Um desavisado, no entanto, pensa exatamente o oposto: que o presidente no Brasil é um títere. Um sujeito que depende enfaticamente de certa boa vontade dos outros poderes para conseguir agir. Só que aí estamos indo muito além do que a posição de Chefe de Estado supõe. O exercício de governar é, sem dúvida, tarefa inglória no Brasil. Mas já foi demonstrado, mais de uma vez, que ocupar a cadeira de mandatário é o elemento fundamental para sustentar uma determinada hegemonia política. Os militares demonstraram isso durante a ditadura. Emitiam atos institucionais de acordo com suas conveniências. Outros simplesmente a deixaram escapulir das mãos. Temos, aqui, os casos de João Goulart e Dilma Rousseff, que, embora enfrentassem cenários de crise social, política e econômica nos seus governos, não fizeram muito para defender o posto que ocupavam, pelo contrário: sendo mais realistas que o rei, aceitaram, republicanamente, ritos que, muito distantes de quaisquer republicanismos, foram utilizados de maneira espúria para tirá-los da Presidência. Mesmo Collor confessou que lhe foi oferecida a proposta de fechar o Congresso, na crise que o levaria a ser afastado do poder. É possível que todos esses tivessem terminado o mandato, se fossem mais habilidosos (ou mais cínicos, como Bolsonaro)? Parece que sim. Mesmo Lula, no auge de sua maior crise (Mensalão), tinha um trunfo forte: seu vice-presidente, José Alencar, ocupava, simultaneamente, o Ministério da Defesa. Isso ligava diretamente todos os assuntos relacionados às Forças Armadas ao Planalto, sem o intermédio de um personagem responsável pela mediação nessa relação. Não é à toa que, naquela escalada golpista, o Congresso trabalhou sozinho, sem qualquer risco de quarteladas ou desrespeito à hierarquia (como, em ocasiões pontuais, se viu no golpe contra Dilma).
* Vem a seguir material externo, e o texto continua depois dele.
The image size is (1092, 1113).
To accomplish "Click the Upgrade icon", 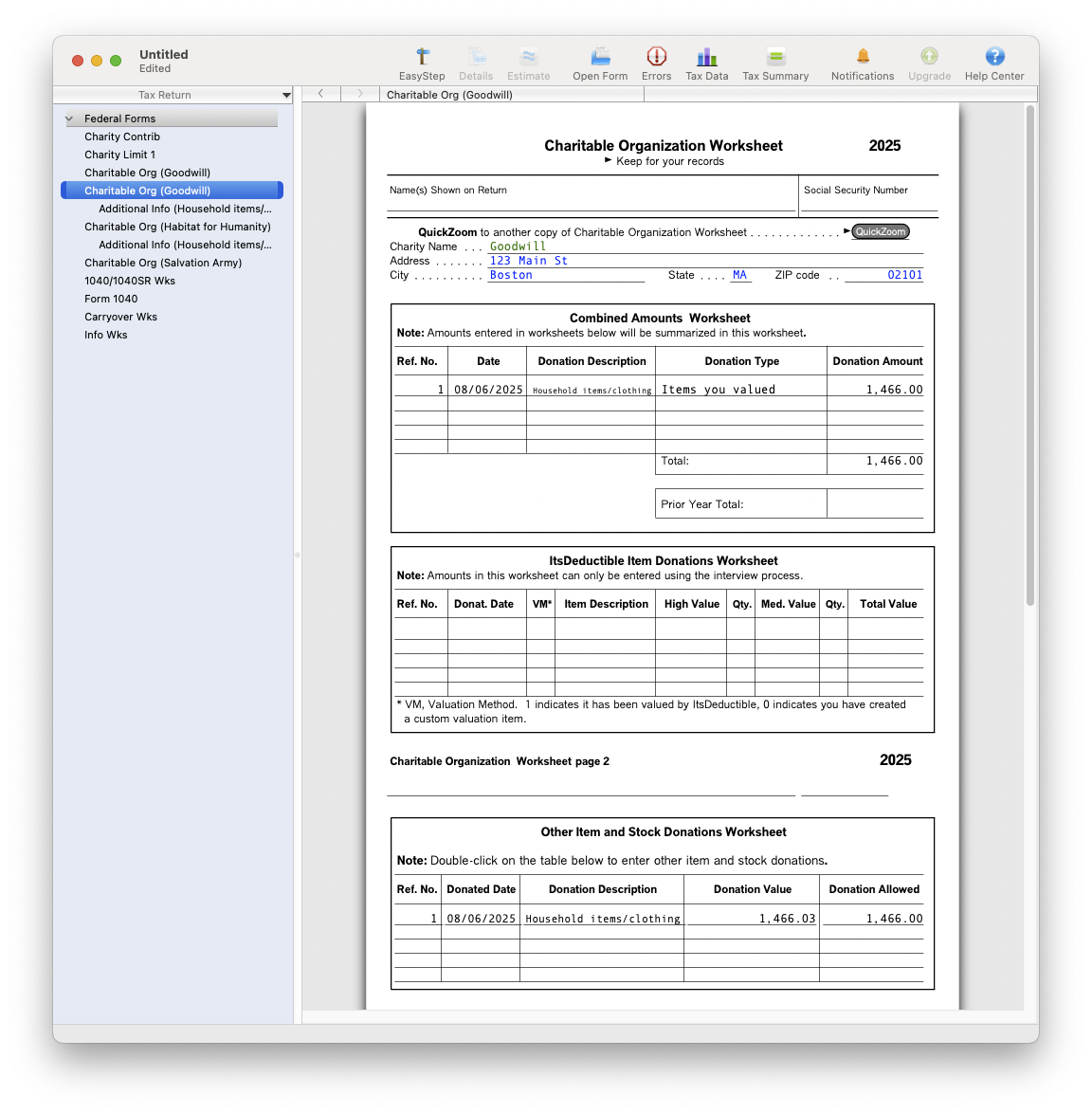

Talvez o único que tenha, de fato, sido confrontado muito acima de qualquer limite estabelecido pela institucionalidade ou mesmo pela ética, tenha sido Getúlio Vargas – que chegou à Presidência num ato de força e num ato de força foi tirado, na primeira ocasião, e, na segunda, chegou “nos braços do povo” e, com popularidade fragilizada diante das intensas pressões sofridas, agiu de forma capital justamente para retornar aos braços do povo que o elegera.
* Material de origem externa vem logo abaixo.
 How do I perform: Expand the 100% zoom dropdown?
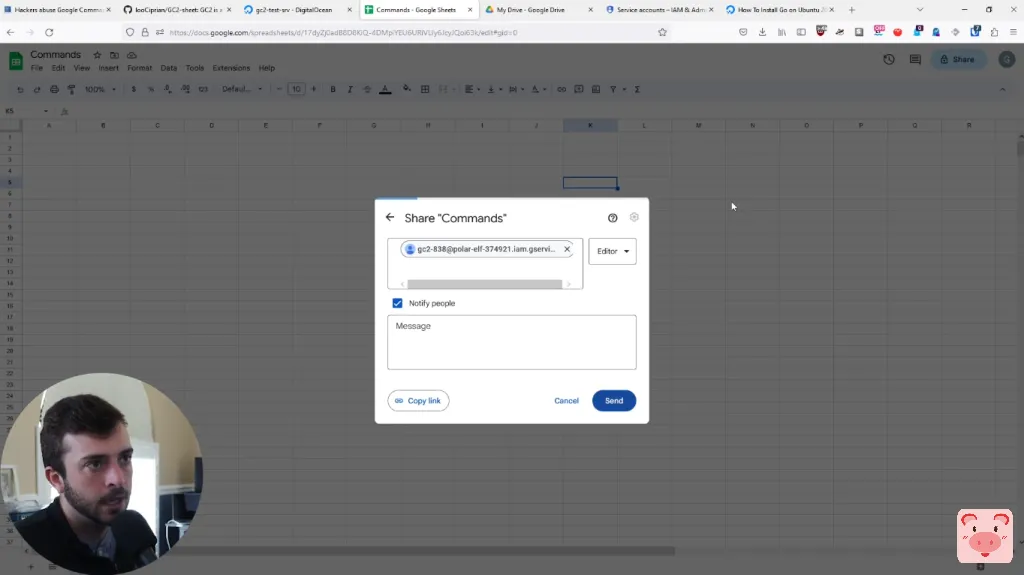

O que isso tudo quer dizer, afinal? Bom, não se pode afirmar que o Presidente no Brasil tem poderes imperiais, certamente; seu poder é limitado e sua capacidade de governança, facilmente contaminada pelas pressões advindas de outras frentes. Contudo, também não podemos negar que a blindagem oferecida pela natureza do cargo suplanta qualquer outra no país e que, sim, muito além de qualquer forma de expressão, o presidente só sai da presidência se quiser. Isso não inclui, naturalmente, o ciclo de encerramento de mandatos, embora esse protocolo tenha sido poucas vezes questionado – Vargas, Castelo Branco e FHC foram alguns que ficaram no poder além do tempo que se supunha que ficariam inicialmente. Mesmo Lula tinha francas condições de pleitear um terceiro mandato, num momento em que seus correspondentes faziam o mesmo na vizinhança latino-americana, e credenciado como estava pela aprovação popular recorde (aliás, os jovens talvez não se lembrem, mas a grande imprensa dava como certa essa articulação). Ao que parece, apesar do corporativismo de nossos políticos, o apetite pelo poder não é lá tão forte no Brasil. Ou pelo menos quando se trata do poder central. Há muitos Rasputins para poucos aptos a ser czar. Não surpreende. É muito melhor viver da mamata do que se tornar vidraça. Bolsonaro entendeu isso, mas agora é tarde — ele já é presidente, afinal.